» What this task involves
Only the lines below starting at the one containing "This screenshot has height=808, width=1512." and ending at the one containing "The image size is (800, 800)." belong in the answer, each copied exactly.

•••

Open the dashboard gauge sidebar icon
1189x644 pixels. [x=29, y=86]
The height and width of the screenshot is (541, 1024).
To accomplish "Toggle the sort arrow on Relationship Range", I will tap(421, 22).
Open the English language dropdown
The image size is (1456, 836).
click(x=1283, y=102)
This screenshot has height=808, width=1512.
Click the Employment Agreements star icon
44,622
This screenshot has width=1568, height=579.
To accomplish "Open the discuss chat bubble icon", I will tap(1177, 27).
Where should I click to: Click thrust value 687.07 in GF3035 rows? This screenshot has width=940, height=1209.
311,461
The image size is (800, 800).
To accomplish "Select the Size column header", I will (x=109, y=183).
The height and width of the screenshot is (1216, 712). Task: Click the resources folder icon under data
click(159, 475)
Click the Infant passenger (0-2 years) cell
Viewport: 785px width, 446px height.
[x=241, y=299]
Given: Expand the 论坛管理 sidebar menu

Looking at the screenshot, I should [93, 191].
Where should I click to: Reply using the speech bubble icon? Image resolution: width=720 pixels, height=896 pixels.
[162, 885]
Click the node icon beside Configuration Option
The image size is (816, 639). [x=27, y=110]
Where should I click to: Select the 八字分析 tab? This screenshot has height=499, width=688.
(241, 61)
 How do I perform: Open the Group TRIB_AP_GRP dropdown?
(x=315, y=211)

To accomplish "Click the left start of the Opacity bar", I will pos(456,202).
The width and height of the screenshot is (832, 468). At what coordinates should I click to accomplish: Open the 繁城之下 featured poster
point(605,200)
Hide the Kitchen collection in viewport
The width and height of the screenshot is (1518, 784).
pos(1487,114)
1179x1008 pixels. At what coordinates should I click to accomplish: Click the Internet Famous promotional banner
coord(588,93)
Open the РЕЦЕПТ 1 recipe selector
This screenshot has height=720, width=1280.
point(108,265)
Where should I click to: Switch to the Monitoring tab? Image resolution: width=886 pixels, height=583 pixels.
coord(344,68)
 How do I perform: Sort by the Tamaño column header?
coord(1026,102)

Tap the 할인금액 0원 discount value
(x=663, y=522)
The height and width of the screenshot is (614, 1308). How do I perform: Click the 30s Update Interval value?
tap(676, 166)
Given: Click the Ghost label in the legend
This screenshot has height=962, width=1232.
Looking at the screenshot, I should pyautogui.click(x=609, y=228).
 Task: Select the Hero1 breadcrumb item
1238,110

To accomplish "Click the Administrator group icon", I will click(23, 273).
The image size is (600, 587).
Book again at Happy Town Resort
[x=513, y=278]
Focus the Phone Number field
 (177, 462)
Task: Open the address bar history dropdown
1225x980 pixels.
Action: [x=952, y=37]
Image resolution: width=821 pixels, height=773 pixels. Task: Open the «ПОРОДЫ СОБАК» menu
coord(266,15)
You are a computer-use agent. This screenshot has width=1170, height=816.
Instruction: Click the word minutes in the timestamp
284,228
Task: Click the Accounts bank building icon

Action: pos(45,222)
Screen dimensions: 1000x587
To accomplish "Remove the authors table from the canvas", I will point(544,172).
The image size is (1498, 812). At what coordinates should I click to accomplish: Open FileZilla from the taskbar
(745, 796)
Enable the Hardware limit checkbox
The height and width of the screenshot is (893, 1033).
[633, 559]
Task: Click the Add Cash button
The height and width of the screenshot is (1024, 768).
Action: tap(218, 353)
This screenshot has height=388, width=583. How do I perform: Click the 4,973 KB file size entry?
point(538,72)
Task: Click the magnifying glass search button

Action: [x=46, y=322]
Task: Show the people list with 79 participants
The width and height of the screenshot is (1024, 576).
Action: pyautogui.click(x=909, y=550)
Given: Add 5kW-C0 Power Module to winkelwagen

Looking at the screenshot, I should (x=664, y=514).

•••

» Written answer
This screenshot has height=808, width=1512.
Click the Employment Agreements star icon
44,622
This screenshot has width=1568, height=579.
To accomplish "Open the discuss chat bubble icon", I will tap(1177, 27).
Where should I click to: Click thrust value 687.07 in GF3035 rows? This screenshot has width=940, height=1209.
311,461
The image size is (800, 800).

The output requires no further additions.